* _SOURCE MATERIAL_
↓↓↓

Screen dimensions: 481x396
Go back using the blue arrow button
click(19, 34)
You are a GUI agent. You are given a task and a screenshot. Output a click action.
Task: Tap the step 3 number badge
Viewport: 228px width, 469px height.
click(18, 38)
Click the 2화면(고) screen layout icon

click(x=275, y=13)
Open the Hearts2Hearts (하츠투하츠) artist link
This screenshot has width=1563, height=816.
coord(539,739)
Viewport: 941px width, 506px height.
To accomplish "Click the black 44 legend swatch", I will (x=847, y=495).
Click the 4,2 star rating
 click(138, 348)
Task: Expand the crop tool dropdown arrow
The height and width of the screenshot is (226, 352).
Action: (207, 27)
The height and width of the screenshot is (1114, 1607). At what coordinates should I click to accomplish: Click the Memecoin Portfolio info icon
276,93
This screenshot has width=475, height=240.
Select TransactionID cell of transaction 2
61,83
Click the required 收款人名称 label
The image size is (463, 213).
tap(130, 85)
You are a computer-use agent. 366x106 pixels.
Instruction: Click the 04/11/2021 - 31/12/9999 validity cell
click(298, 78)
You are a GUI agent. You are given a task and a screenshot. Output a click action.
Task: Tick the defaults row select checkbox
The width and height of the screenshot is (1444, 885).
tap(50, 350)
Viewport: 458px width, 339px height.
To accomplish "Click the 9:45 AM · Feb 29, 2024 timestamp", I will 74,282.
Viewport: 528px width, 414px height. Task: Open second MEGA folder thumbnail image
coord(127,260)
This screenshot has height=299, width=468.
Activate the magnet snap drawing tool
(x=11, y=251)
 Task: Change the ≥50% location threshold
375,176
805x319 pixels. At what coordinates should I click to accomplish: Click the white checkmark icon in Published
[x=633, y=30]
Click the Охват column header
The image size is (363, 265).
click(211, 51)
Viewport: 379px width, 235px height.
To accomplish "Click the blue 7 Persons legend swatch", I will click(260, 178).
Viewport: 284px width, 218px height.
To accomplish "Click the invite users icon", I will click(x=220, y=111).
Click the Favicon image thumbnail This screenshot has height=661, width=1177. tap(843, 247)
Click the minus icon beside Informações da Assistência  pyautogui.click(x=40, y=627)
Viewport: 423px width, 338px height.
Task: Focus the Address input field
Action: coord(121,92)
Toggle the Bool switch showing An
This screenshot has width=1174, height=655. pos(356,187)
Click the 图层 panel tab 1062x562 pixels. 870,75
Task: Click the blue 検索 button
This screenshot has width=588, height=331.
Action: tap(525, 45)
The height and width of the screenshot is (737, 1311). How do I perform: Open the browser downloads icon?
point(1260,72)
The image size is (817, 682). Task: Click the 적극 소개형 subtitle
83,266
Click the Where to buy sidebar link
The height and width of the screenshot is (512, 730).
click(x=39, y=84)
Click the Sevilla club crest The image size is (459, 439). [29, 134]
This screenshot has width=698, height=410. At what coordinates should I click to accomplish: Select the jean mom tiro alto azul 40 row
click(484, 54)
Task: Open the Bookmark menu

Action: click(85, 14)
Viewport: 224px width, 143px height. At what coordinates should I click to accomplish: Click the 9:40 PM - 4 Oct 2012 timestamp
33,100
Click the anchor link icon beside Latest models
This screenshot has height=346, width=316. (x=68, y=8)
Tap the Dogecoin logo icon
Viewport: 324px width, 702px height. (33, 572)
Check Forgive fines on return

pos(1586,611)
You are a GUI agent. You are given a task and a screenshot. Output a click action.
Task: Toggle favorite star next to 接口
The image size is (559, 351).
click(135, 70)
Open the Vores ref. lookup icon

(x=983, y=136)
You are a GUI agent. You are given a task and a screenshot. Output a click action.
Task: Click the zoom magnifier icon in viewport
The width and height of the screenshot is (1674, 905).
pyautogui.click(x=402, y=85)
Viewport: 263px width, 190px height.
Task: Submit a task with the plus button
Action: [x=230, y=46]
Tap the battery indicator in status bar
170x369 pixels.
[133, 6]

↑↑↑

* _WHAT YOU ARE ASKED TO DO_
The response must reproduce the whole listing exactly.

* _TASK OUTPUT_
Screen dimensions: 481x396
Go back using the blue arrow button
click(19, 34)
You are a GUI agent. You are given a task and a screenshot. Output a click action.
Task: Tap the step 3 number badge
Viewport: 228px width, 469px height.
click(18, 38)
Click the 2화면(고) screen layout icon

click(x=275, y=13)
Open the Hearts2Hearts (하츠투하츠) artist link
This screenshot has width=1563, height=816.
coord(539,739)
Viewport: 941px width, 506px height.
To accomplish "Click the black 44 legend swatch", I will (x=847, y=495).
Click the 4,2 star rating
 click(138, 348)
Task: Expand the crop tool dropdown arrow
The height and width of the screenshot is (226, 352).
Action: (207, 27)
The height and width of the screenshot is (1114, 1607). At what coordinates should I click to accomplish: Click the Memecoin Portfolio info icon
276,93
This screenshot has width=475, height=240.
Select TransactionID cell of transaction 2
61,83
Click the required 收款人名称 label
The image size is (463, 213).
tap(130, 85)
You are a computer-use agent. 366x106 pixels.
Instruction: Click the 04/11/2021 - 31/12/9999 validity cell
click(298, 78)
You are a GUI agent. You are given a task and a screenshot. Output a click action.
Task: Tick the defaults row select checkbox
The width and height of the screenshot is (1444, 885).
tap(50, 350)
Viewport: 458px width, 339px height.
To accomplish "Click the 9:45 AM · Feb 29, 2024 timestamp", I will 74,282.
Viewport: 528px width, 414px height. Task: Open second MEGA folder thumbnail image
coord(127,260)
This screenshot has height=299, width=468.
Activate the magnet snap drawing tool
(x=11, y=251)
 Task: Change the ≥50% location threshold
375,176
805x319 pixels. At what coordinates should I click to accomplish: Click the white checkmark icon in Published
[x=633, y=30]
Click the Охват column header
The image size is (363, 265).
click(211, 51)
Viewport: 379px width, 235px height.
To accomplish "Click the blue 7 Persons legend swatch", I will click(260, 178).
Viewport: 284px width, 218px height.
To accomplish "Click the invite users icon", I will click(x=220, y=111).
Click the Favicon image thumbnail This screenshot has height=661, width=1177. tap(843, 247)
Click the minus icon beside Informações da Assistência  pyautogui.click(x=40, y=627)
Viewport: 423px width, 338px height.
Task: Focus the Address input field
Action: coord(121,92)
Toggle the Bool switch showing An
This screenshot has width=1174, height=655. pos(356,187)
Click the 图层 panel tab 1062x562 pixels. 870,75
Task: Click the blue 検索 button
This screenshot has width=588, height=331.
Action: tap(525, 45)
The height and width of the screenshot is (737, 1311). How do I perform: Open the browser downloads icon?
point(1260,72)
The image size is (817, 682). Task: Click the 적극 소개형 subtitle
83,266
Click the Where to buy sidebar link
The height and width of the screenshot is (512, 730).
click(x=39, y=84)
Click the Sevilla club crest The image size is (459, 439). [29, 134]
This screenshot has width=698, height=410. At what coordinates should I click to accomplish: Select the jean mom tiro alto azul 40 row
click(484, 54)
Task: Open the Bookmark menu

Action: click(85, 14)
Viewport: 224px width, 143px height. At what coordinates should I click to accomplish: Click the 9:40 PM - 4 Oct 2012 timestamp
33,100
Click the anchor link icon beside Latest models
This screenshot has height=346, width=316. (x=68, y=8)
Tap the Dogecoin logo icon
Viewport: 324px width, 702px height. (33, 572)
Check Forgive fines on return

pos(1586,611)
You are a GUI agent. You are given a task and a screenshot. Output a click action.
Task: Toggle favorite star next to 接口
The image size is (559, 351).
click(135, 70)
Open the Vores ref. lookup icon

(x=983, y=136)
You are a GUI agent. You are given a task and a screenshot. Output a click action.
Task: Click the zoom magnifier icon in viewport
The width and height of the screenshot is (1674, 905).
pyautogui.click(x=402, y=85)
Viewport: 263px width, 190px height.
Task: Submit a task with the plus button
Action: [x=230, y=46]
Tap the battery indicator in status bar
170x369 pixels.
[133, 6]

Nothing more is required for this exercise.